14. Suscettibile invece di esame autonomo è l’ottavo motivo di ricorso, col quale i ricorrenti censurano per difetto assoluto di motivazione, ovvero per motivazione apparente, il capo della decisione impugnata col quale la CTR ha confermato la legittimità dell’avviso di recupero del credito d’imposta quanto all’irrogazione delle sanzioni.
14.1. Quand’anche dovesse condividersi l’assunto dei ricorrenti riguardo all’avere la decisione impugnata disatteso il relativo motivo d’appello, limitandosi ad affermare apoditticamente che non sussiste l’obiettiva incertezza quanto alla richiesta inapplicabilità delle sanzioni, essendo del tutto generico il rinvio per relationem agli «insegnamenti della giurisprudenza di legittimità», stante comunque l’esatta soluzione da parte del giudice di merito del problema giuridico sottoposto al suo esame, deve ritenersi che spetti alla Corte, in ragione della funzione nomofilattica ad essa attribuita e dei principi di economia processuale e ragionevole durata del processo, di cui all’art. 111, secondo comma, Cost. il potere di correzione della motivazione anche a fronte della denuncia di un error in procedendo, quale la motivazione omessa (cfr., tra le altre, più di recente, Cass. sez. lav., ord. primo marzo 2019, n. 6145; Cass. SU, 2 febbraio 2017, n. 2731).
14.2. Nella fattispecie in esame, infatti, non è dato, diversamente da quanto esposto dai ricorrenti nell’ambito della formulazione della censura, rilevare alcuno degli indici sintomatici del carattere oggettivo dell’incertezza sulla portata e sull’ambito delle disposizioni di riferimento, così come indicati da Cass. sez. 5, 23 marzo 2012, n. 4685, ed ulteriore giurisprudenza conforme, sia per la chiara formulazione letterale dell’art. 7, comma 10, della l. n. 388/2000, sia per la costante, univoca interpretazione della norma medesima da parte della giurisprudenza di questa Corte, anche nel quadro della normativa sovranazionale di riferimento.
15. In conclusione il ricorso va pertanto rigettato.
16. Le spese del giudizio di legittimità seguono la soccombenza e si liquidano come da dispositivo.
P.Q.M.
Rigetta il ricorso e condanna i ricorrenti in solido al pagamento in favore della controricorrente Agenzia delle Entrate delle spese del giudizio di legittimità, che liquida in euro 13.000,00 per compensi, oltre spese prenotate a debito.

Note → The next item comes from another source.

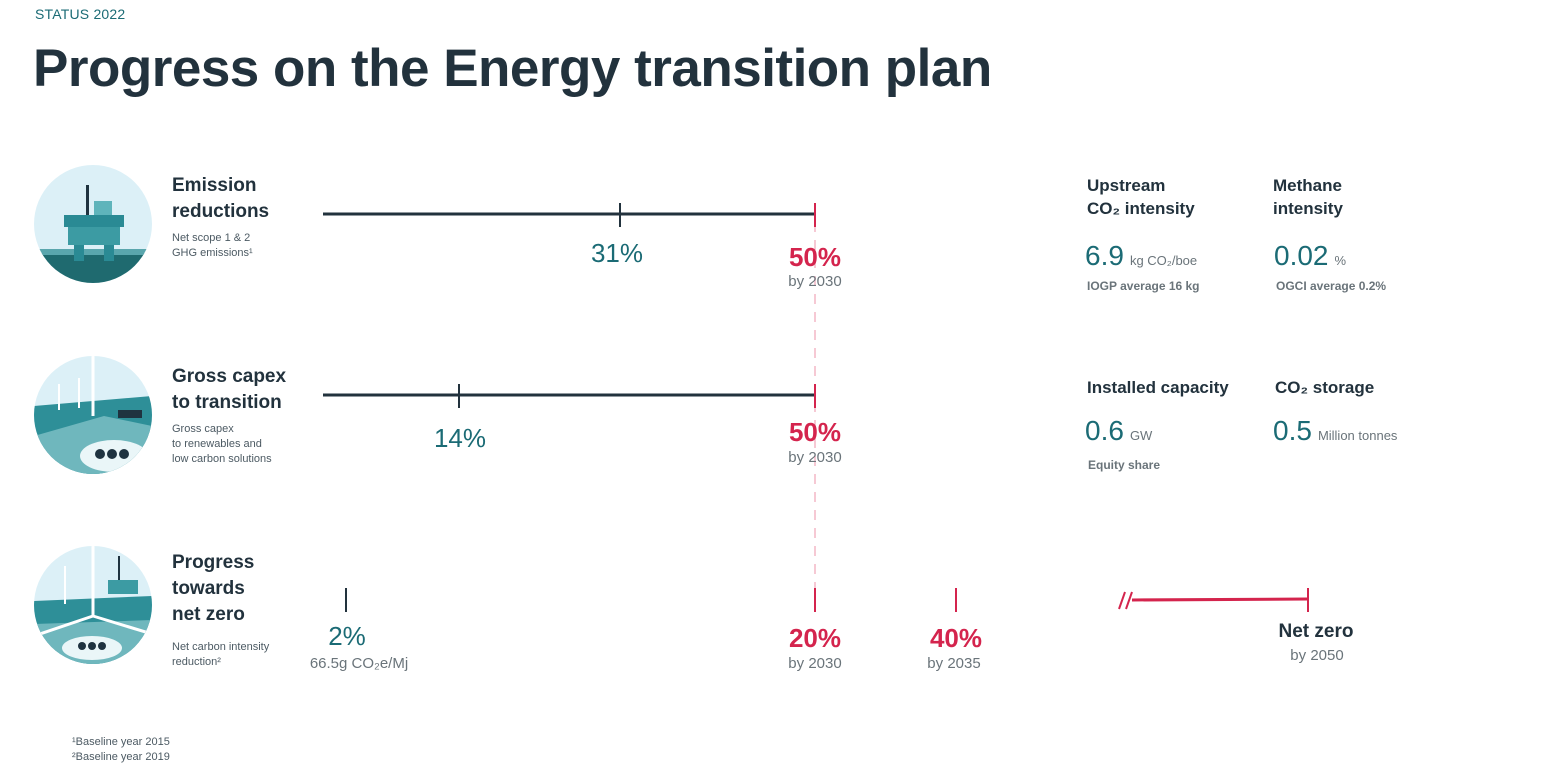  I want to click on upstream-kpi-title-line1: Upstream, so click(1126, 186).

Ai sensi dell’art. 13, comma 1- quater del d.P.R. n. 115/2002, dà atto della sussistenza dei presupposti processuali per il versamento, da parte dei ricorrenti dell’ulteriore importo a titolo di contributo unificato pari a quello previsto per il ricorso, a norma del comma 1 – bis dello stesso articolo 13, se dovuto.